DATA RECORDS:

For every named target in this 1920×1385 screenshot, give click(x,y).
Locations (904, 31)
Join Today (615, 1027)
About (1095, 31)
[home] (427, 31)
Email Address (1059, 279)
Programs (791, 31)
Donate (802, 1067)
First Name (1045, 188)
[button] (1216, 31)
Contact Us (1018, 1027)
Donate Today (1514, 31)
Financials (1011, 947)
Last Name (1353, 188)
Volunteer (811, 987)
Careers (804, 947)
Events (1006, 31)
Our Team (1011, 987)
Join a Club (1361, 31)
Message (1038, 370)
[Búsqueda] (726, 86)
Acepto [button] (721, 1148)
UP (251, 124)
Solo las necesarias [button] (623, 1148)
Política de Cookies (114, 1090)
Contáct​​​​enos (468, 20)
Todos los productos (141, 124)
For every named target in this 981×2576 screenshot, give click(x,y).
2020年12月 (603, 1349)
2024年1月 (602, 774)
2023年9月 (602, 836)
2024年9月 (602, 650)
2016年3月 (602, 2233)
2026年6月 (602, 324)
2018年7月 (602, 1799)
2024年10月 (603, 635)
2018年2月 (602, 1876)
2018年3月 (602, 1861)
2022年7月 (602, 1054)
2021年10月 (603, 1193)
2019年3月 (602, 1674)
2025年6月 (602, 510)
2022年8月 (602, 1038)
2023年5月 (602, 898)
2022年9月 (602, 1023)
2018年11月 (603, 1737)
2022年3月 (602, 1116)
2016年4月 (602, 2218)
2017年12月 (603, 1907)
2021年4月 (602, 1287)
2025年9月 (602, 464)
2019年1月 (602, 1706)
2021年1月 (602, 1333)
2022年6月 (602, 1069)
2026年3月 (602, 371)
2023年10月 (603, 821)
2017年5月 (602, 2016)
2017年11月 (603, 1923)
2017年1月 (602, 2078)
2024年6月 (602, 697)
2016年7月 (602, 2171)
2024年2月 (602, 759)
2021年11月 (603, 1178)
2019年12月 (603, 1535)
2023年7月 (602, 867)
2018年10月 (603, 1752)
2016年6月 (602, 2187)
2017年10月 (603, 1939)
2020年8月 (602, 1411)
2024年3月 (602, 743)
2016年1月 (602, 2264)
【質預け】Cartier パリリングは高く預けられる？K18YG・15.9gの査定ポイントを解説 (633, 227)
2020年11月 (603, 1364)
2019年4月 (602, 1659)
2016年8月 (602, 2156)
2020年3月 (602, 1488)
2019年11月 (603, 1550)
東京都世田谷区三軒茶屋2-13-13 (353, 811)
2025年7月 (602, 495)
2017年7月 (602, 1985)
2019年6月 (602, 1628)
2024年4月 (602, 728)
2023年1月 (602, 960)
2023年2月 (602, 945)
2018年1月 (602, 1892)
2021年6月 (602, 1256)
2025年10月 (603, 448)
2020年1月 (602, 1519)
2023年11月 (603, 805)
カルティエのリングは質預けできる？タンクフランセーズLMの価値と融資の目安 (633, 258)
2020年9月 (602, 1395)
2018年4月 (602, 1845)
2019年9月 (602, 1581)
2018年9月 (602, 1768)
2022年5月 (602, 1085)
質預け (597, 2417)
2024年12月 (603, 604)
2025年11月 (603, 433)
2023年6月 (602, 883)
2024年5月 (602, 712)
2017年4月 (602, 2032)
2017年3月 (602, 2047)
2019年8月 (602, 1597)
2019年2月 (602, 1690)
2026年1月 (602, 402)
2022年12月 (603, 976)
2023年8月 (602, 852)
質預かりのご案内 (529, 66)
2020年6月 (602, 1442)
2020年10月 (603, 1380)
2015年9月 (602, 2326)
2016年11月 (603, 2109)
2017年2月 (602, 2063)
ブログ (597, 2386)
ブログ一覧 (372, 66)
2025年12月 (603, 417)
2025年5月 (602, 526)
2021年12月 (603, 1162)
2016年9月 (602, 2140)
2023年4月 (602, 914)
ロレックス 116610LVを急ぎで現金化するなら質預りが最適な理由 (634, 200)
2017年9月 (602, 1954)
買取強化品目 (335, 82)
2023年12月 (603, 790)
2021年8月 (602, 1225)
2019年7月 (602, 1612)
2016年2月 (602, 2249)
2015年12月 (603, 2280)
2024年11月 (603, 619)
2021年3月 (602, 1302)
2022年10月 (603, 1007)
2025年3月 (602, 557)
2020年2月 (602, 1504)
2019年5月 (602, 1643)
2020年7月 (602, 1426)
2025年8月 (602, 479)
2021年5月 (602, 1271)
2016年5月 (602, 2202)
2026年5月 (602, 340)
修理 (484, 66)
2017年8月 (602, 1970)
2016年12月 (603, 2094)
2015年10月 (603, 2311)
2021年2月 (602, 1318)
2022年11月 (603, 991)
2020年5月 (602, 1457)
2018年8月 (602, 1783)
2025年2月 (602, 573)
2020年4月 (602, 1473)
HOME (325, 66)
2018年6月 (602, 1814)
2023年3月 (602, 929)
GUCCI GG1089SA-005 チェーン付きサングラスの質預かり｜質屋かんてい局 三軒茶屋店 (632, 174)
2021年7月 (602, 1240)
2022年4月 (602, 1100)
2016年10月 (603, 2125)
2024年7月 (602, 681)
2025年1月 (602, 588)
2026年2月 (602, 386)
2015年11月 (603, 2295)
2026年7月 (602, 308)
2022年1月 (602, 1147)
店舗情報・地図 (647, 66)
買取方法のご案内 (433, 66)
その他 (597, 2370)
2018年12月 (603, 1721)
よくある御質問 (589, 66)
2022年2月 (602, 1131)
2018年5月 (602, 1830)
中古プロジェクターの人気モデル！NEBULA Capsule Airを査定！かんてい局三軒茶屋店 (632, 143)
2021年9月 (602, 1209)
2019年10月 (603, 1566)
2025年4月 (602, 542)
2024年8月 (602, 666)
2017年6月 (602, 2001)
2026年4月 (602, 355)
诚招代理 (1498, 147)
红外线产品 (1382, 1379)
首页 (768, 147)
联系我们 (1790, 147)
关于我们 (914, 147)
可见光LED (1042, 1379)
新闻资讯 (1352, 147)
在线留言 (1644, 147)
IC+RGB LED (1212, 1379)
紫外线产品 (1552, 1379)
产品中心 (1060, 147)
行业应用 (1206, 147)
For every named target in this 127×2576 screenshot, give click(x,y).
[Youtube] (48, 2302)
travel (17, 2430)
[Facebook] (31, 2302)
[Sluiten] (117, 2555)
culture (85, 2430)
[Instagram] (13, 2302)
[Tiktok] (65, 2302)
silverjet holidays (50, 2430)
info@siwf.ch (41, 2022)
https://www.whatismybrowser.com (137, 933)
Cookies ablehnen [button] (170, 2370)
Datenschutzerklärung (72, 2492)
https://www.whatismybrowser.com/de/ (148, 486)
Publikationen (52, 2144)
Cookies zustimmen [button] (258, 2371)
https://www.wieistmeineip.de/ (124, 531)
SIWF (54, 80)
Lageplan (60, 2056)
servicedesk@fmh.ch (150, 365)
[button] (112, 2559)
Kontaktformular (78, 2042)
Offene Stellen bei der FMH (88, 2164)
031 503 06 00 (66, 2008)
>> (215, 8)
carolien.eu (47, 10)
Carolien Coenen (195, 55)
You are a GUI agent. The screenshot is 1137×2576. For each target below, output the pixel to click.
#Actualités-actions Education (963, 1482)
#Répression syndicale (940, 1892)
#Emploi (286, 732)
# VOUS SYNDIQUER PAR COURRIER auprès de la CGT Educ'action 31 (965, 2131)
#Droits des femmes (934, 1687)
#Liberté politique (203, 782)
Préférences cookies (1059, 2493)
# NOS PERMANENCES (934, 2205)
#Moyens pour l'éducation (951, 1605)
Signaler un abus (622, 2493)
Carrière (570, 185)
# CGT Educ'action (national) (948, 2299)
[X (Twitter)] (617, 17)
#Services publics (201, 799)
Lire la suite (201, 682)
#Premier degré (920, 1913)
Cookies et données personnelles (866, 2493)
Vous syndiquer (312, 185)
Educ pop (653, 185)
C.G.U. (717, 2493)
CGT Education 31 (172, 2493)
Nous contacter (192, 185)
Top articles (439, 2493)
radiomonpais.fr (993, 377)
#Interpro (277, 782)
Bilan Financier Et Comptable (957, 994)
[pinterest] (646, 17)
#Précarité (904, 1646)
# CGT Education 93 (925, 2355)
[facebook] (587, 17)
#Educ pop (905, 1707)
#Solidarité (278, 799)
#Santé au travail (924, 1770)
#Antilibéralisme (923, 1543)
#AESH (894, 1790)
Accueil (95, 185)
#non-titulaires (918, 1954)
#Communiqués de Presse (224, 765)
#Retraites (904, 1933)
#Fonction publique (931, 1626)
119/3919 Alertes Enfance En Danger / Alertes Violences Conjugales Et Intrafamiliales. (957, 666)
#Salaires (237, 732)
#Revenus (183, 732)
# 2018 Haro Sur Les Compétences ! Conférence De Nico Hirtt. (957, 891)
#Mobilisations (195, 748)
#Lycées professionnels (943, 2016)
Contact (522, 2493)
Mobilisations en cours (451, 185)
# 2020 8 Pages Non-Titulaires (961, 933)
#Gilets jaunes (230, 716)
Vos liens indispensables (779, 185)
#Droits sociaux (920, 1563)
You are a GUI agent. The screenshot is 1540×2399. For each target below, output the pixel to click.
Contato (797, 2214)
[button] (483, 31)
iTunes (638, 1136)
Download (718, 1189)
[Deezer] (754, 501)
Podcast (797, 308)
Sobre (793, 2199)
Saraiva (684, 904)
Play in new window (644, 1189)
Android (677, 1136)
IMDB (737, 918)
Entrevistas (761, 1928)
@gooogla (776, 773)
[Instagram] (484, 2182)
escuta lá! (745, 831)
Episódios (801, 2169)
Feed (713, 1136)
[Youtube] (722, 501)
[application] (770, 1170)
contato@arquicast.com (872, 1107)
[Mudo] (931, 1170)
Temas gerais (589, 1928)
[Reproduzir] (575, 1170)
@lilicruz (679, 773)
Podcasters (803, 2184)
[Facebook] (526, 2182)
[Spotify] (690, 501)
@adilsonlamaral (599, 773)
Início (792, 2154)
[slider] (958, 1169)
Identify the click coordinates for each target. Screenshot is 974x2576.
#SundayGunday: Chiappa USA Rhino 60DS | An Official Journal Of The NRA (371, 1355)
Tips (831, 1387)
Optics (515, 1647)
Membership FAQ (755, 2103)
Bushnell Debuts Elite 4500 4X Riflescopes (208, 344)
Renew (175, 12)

BRIEF:
One stretch of the lines above is wanted, from the line that contains "#Droits des femmes (934, 1687)" through the line that contains "#Précarité (904, 1646)". Output it exactly.

COMPLETED EXERCISE:
#Droits des femmes (934, 1687)
#Liberté politique (203, 782)
Préférences cookies (1059, 2493)
# NOS PERMANENCES (934, 2205)
#Moyens pour l'éducation (951, 1605)
Signaler un abus (622, 2493)
Carrière (570, 185)
# CGT Educ'action (national) (948, 2299)
[X (Twitter)] (617, 17)
#Services publics (201, 799)
Lire la suite (201, 682)
#Premier degré (920, 1913)
Cookies et données personnelles (866, 2493)
Vous syndiquer (312, 185)
Educ pop (653, 185)
C.G.U. (717, 2493)
CGT Education 31 (172, 2493)
Nous contacter (192, 185)
Top articles (439, 2493)
radiomonpais.fr (993, 377)
#Interpro (277, 782)
Bilan Financier Et Comptable (957, 994)
[pinterest] (646, 17)
#Précarité (904, 1646)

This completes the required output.